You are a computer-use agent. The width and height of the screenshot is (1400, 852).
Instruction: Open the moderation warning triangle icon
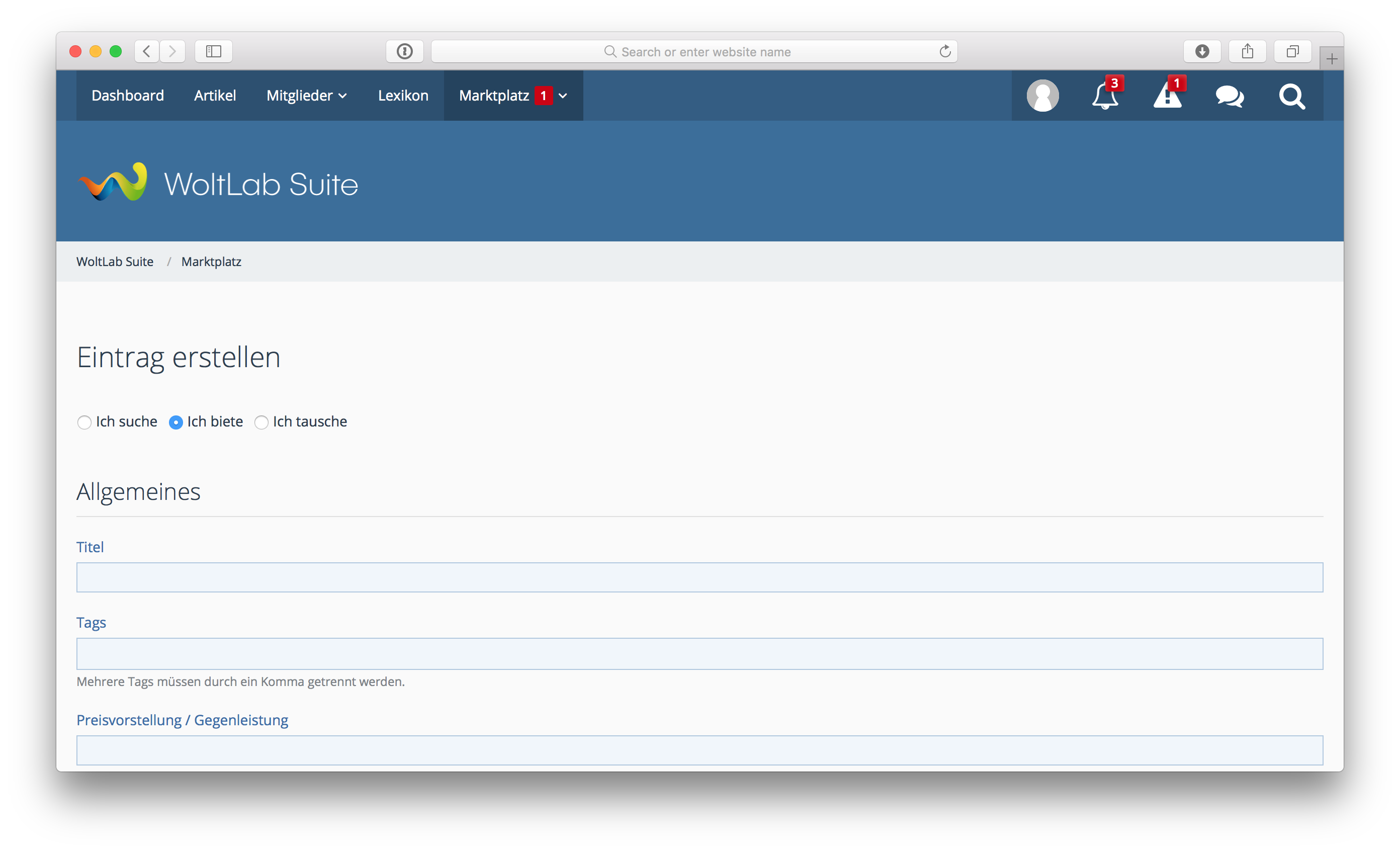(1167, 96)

——

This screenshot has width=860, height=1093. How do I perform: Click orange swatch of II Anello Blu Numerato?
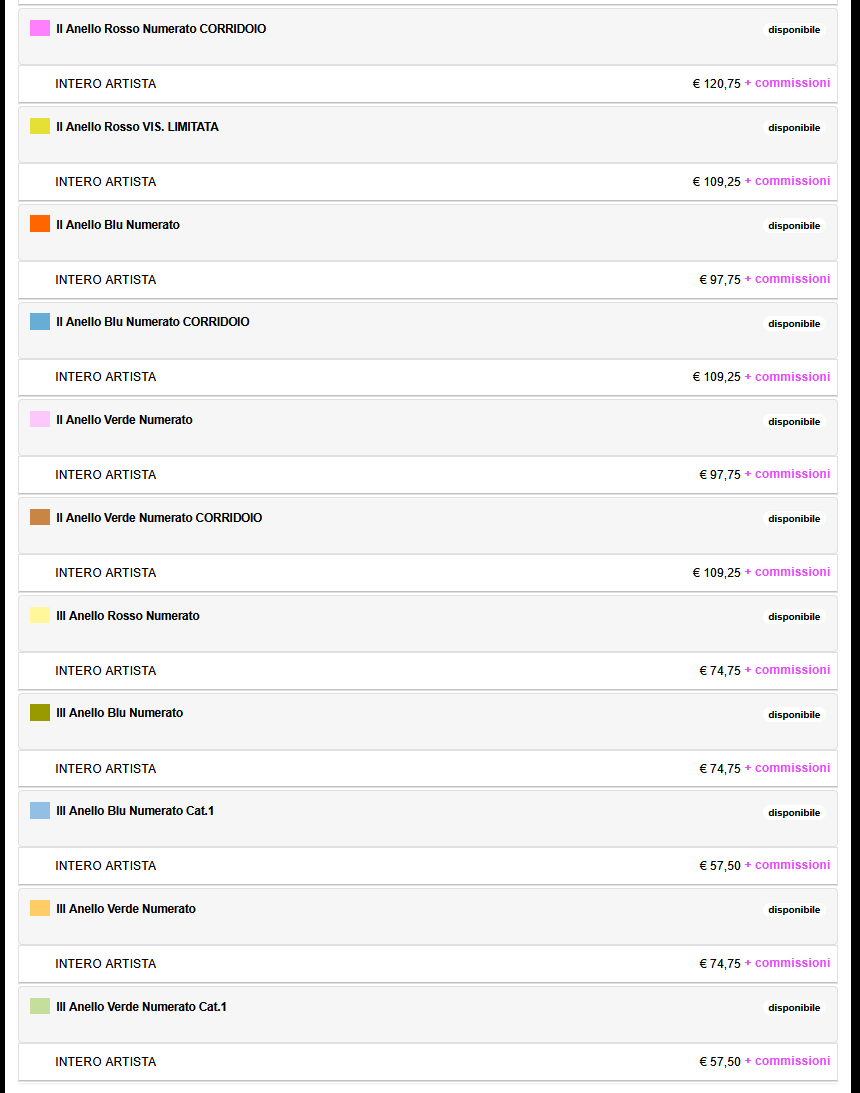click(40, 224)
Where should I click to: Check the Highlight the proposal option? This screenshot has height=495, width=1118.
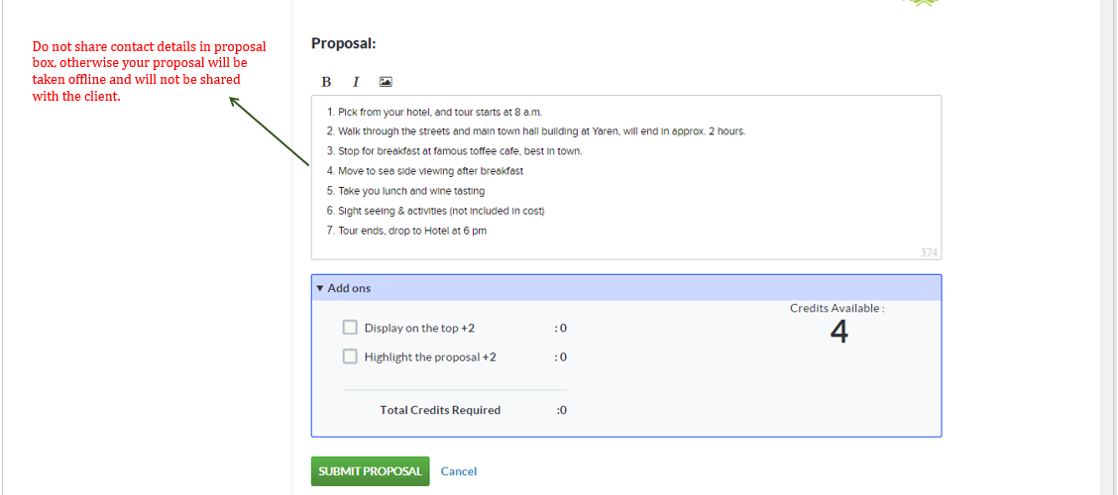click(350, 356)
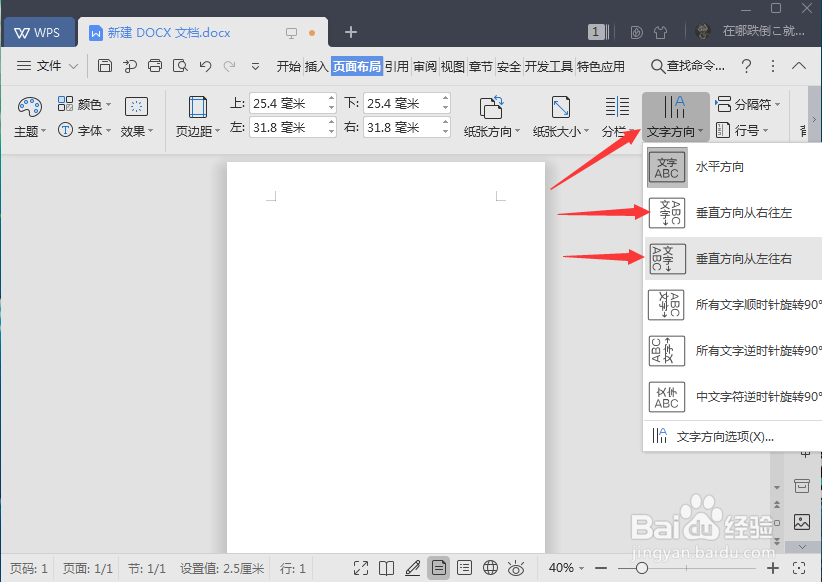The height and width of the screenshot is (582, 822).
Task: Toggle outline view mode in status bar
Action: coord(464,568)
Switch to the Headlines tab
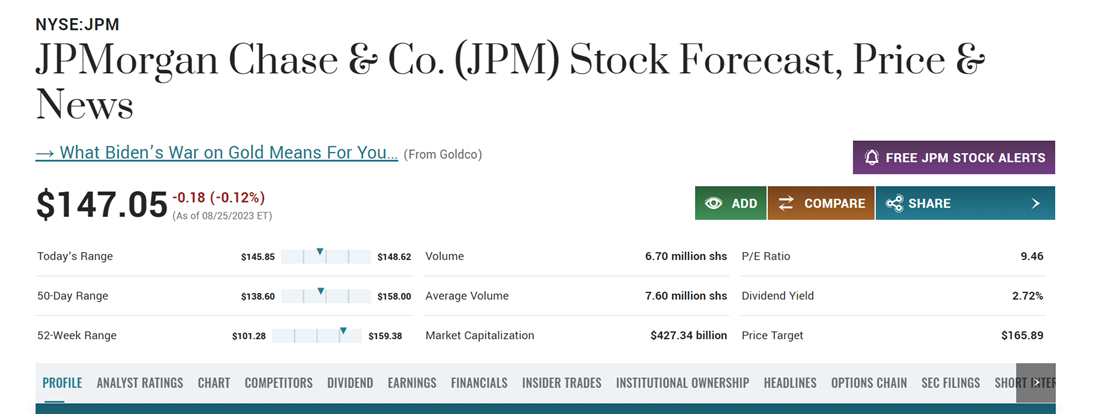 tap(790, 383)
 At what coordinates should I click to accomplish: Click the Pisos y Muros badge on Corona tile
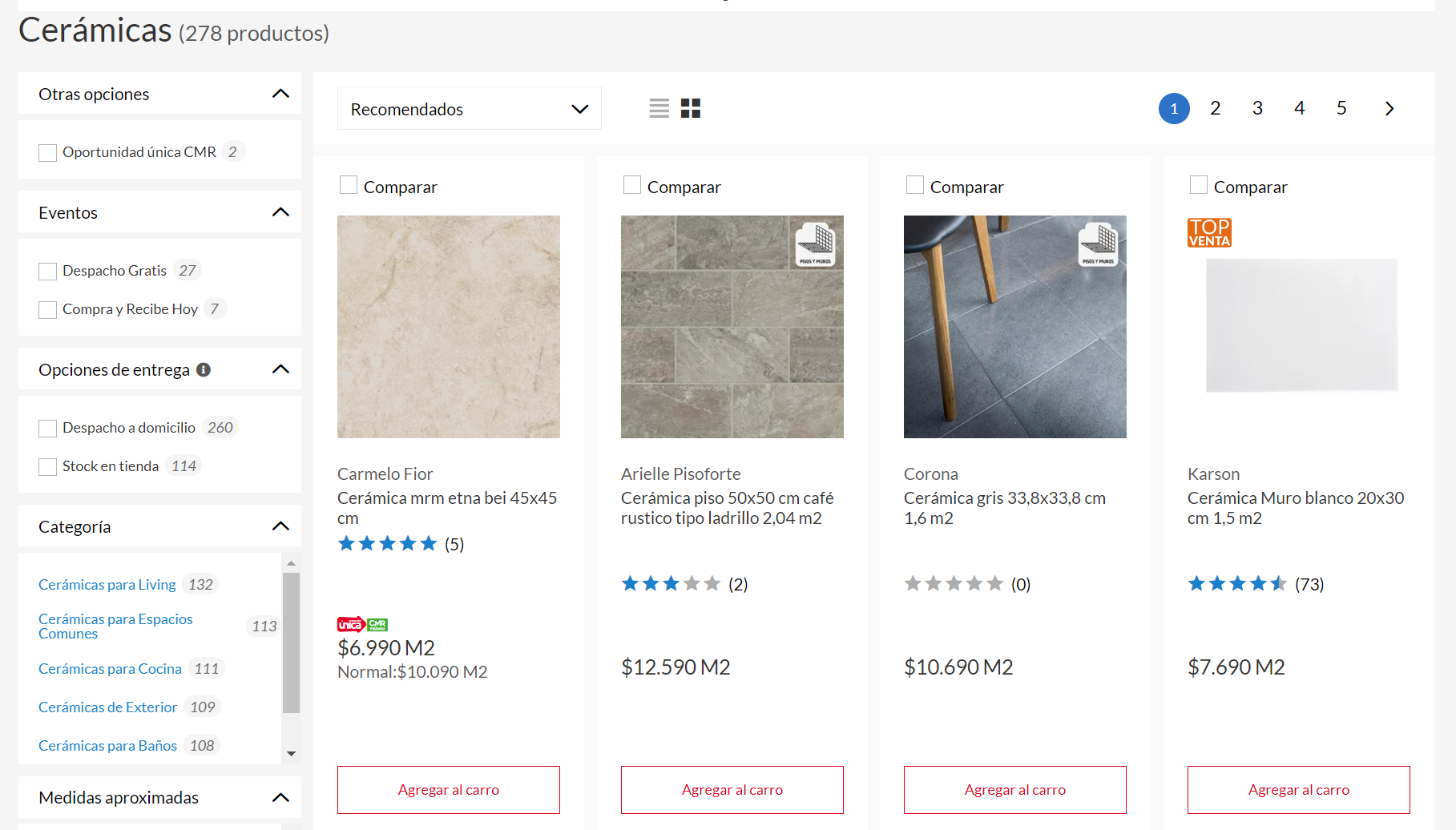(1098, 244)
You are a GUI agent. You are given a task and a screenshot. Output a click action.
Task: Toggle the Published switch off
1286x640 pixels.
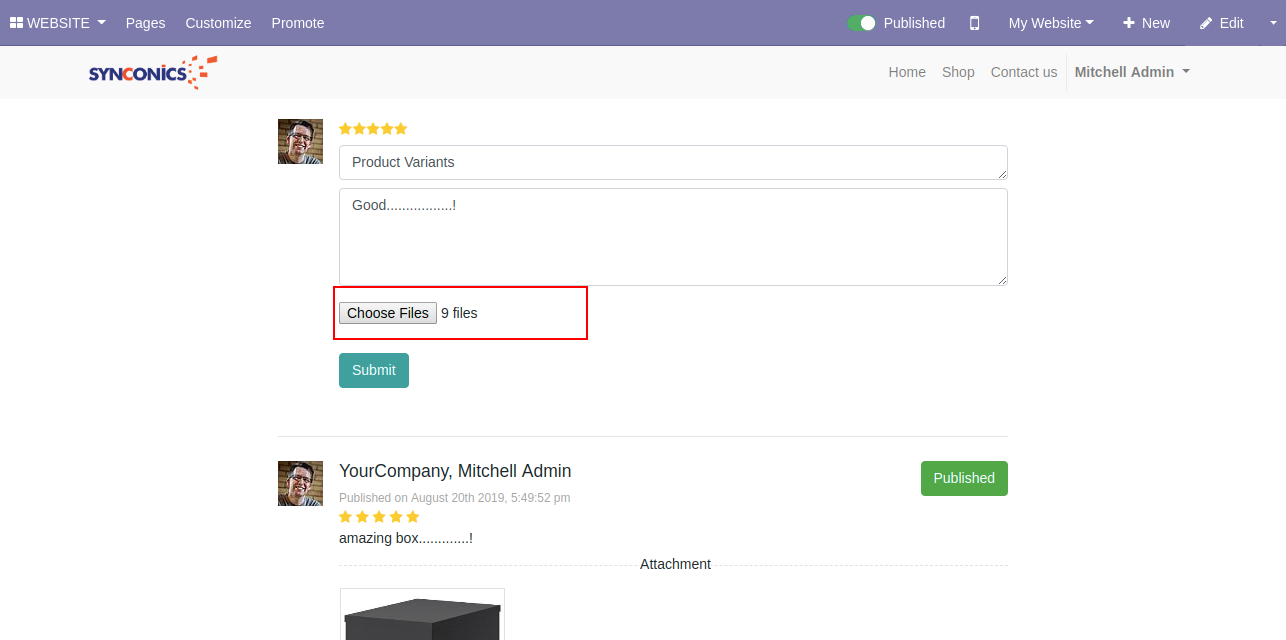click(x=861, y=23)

——

#### [Do this]
Update the entries from the line with "Where should I" up to and including the line with "Action: coord(464,568)", changing "proposal" to "suggestion" and leaving everything else as it is. Omit the pictures from your answer.

#### [Finished exercise]
Where should I click to: Check the Highlight the suggestion option? This screenshot has height=495, width=1118.
click(350, 356)
The height and width of the screenshot is (582, 822).
Task: Toggle outline view mode in status bar
Action: coord(464,568)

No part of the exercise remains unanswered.